GSP algorithm (Generalized Sequential Pattern algorithm) is an algorithm used for sequence mining. The algorithms for solving sequence mining problems are mostly based on the apriori (level-wise) algorithm. One way to use the level-wise paradigm is to first discover all the frequent items in a level-wise fashion. It simply means counting the occurrences of all singleton elements in the database. Then, the transactions are filtered by removing the non-frequent items. At the end of this step, each transaction consists of only the frequent elements it originally contained. This modified database becomes an input to the GSP algorithm. This process requires one pass over the whole database.
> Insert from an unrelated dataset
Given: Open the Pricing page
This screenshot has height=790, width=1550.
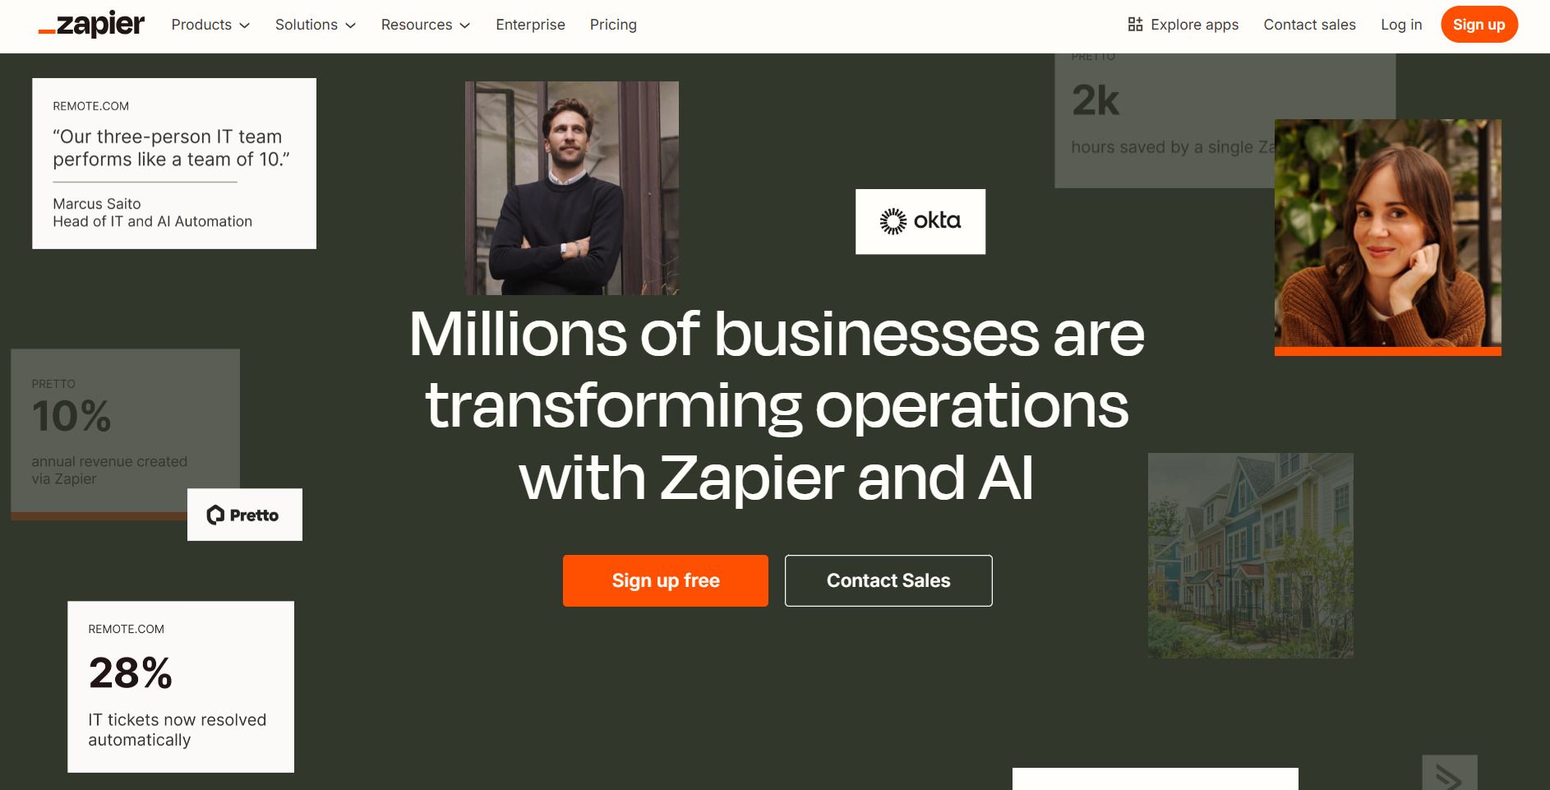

GSP algorithm makes multiple database passes. In the first pass, all single items (1-sequences) are counted. From the frequent items, a set of candidate 2-sequences are formed, and another pass is made to identify their frequency. The frequent 2-sequences are used to generate the candidate 3-sequences, and this process is repeated until no more frequent sequences are found. There are two main steps in the algorithm.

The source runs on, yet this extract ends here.